In some sense, these signals were in line with the Fed minutes and FOMC speakers over the last few weeks, but the message from Chair Powell was perhaps more unequivocal than what markets were anticipating. The Dollar had a massive move, declining by 0.8%, with EURUSD rising to 1.12 and USDJPY falling to 144 at one point. Asia FX markets which were open during the speech saw big moves as well, with USDSGD for instance now touching 1.300 levels and 1-month USDKRW NDF at 1322.
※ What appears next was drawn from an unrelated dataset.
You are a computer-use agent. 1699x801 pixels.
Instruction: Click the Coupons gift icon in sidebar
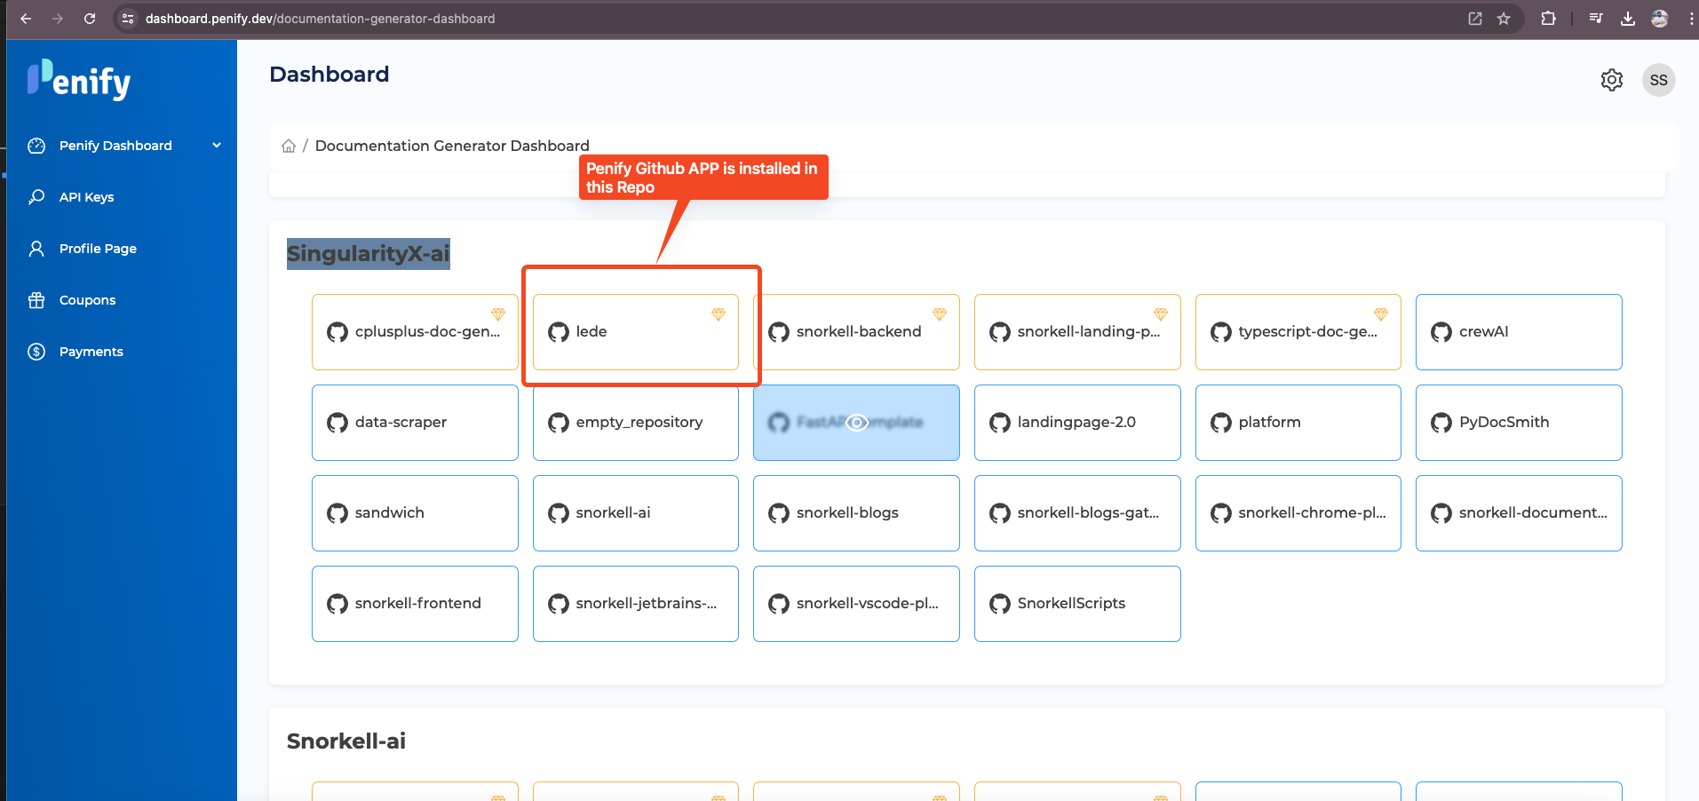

The flow of US labour market data becomes more crucial than ever now for markets, more so than inflation. The non-farm payrolls and unemployment rate prints to be released on 6 September could open up the possibility of a 50bps rate cut if the numbers come in weak (see Global FX Weekly and Global Markets FX Podcast)
Regional FX
Asian FX was stronger heading into the weekend, with SGD (+0.8%) and CNH outperforming on the back of Fed Chair Powell’s Jackson Hole speech. Bank of Japan Governor Ueda’s testimony to Parliament was also supportive of JPY and Asian FX, by reiterating the guidance from the July meeting, even as he gave a nod to recent market volatility. Singapore’s MAS core inflation for July came in lower than expected at 2.5%yoy, from 2.9%yoy the previous month, with some services costs such as recreation and culture contributing by moderating to 3.1%yoy from 4.7%yoy previously. Meanwhile, Taiwan’s industrial production was stronger at 12.3%yoy in July from 13.2%yoy, helped by stronger electronics and semiconductor production from the AI chip boom. Markets will focus on Singapore’s industrial production numbers out later today, together with China’s 1-year MLF rate which is expected to remain unchanged.